The Mayor of Castro Street by Randy Shilts

The Mayor of Castro Street by Randy Shilts

Author:Randy Shilts
Language: eng
Format: epub, mobi
Publisher: St. Martin's Press


thirteen

Willkommen Castro

“On this spot, four days ago, a young citizen was murdered because he was a homosexual”

Ribbons in the colors of the Catalonian province, yellow and orange, laid silently on the street next to the cardboard flowers by the hand-scrawled epitaph. It had been years since Cleve Jones fulfilled his adolescent dream and come to San Francisco for his first San Francisco Gay Freedom Day Parade. Like most of his friends, he too had been swept up in the tide of militance after the Anita Bryant controversy. Weeks after Orange Tuesday, he had left his Castro Street apartment to take a hitchihiking tour of Europe. In Barcelona, he had heard there would be a rally, here, where the blood of a gay man had spilled just four days before. The fledgling Spanish gay activists were cautious as they first approached the spot. This was the first gay demonstration since the death of Francisco Franco, they explained to Cleve; that meant the first gay demonstration in Spanish history. Ever.

Slowly, the momentum grew as Jones and a cadre of the braver gays marched down Los Ramblos from the waterfront to the Catalonian provincial capitol. From nowhere, La Guardia Civil appeared, firing rubber bullets into the crowd. Jones turned to see bullets tear off the scalp of the woman marching at his side. Blood, broken glass, and tear gas filled the streets. Rather than surrender, the gay protestors launched into an elaborate game of cat and mouse with the police through the winding alleys and lanes of Barcelona. They took the chairs and tables from sidewalk cafés and built barricades, taunting the police to fire on. Cleve threw his first rock. The street fighting in Barcelona excited his long latent anger even more than the frenzied chanting of the San Francisco demonstrations after Orange Tuesday. When the days’ fighting waned, he wrote a long letter enthusiastically recounting the day to a friend; the letter was widely reprinted in gay papers across the country. When Jones returned to Castro Street that fall to work in Harvey Milk’s supervisorial campaign, he still talked ecstatically of that day in Barcelona. He had suddenly realized that the gay movement meant more than an annual parade and that it would soon be bigger than anyone imagined; too much anger simmered beneath the surface, all over the world.

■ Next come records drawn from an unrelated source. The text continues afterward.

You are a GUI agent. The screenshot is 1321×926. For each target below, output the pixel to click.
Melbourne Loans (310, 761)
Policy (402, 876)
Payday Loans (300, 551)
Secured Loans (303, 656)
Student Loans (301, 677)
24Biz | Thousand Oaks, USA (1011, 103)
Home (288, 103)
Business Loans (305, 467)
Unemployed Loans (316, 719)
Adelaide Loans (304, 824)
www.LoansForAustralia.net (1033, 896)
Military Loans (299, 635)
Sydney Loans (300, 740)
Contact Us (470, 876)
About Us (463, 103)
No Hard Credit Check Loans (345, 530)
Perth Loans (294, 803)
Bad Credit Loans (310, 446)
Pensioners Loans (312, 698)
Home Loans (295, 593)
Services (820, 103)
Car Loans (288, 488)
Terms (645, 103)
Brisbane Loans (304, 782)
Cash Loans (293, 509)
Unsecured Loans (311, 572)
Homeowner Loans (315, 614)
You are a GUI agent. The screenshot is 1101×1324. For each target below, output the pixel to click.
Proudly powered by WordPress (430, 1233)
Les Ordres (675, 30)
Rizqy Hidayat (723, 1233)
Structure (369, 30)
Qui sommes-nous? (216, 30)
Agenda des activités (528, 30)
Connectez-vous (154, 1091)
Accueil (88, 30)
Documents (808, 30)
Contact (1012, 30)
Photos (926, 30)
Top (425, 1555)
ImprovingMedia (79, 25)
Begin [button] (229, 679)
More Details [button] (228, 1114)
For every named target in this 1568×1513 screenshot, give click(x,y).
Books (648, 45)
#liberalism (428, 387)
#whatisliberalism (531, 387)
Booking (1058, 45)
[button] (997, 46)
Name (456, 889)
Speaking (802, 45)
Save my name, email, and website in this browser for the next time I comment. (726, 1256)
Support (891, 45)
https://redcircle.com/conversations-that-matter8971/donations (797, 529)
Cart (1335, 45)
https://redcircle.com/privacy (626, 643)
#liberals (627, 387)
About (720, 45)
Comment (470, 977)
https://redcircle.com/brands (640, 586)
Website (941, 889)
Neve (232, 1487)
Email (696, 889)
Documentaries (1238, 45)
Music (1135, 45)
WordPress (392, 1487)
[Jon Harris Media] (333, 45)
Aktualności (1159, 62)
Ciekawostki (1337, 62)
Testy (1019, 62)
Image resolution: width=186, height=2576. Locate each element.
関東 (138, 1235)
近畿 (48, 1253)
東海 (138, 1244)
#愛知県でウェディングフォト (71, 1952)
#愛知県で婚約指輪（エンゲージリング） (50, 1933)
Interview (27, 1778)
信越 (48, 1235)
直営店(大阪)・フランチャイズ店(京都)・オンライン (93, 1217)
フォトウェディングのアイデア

Jones couldn’t have come to a time and place that could better nourish that conviction. A sense of gay manifest destiny gripped San Francisco by 1978, as if it were ordained that homosexuals should people the city from sea to shining bay. Harvey’s bold public role as Castro Street’s neighborhood supervisor—and the national publicity he garnered as the city’s gay spokesperson—certainly fueled that attitude. But the import of the San Francisco gay phenomenon had implications far beyond the pillared walls of City Hall, and the gays of San Francisco saw themselves as the avant-garde of a burgeoning national movement.

Dade County marked the beginning, not the end, of organized opposition to the gay civil rights cause; the issue moved to the forefront of the nation’s social agenda.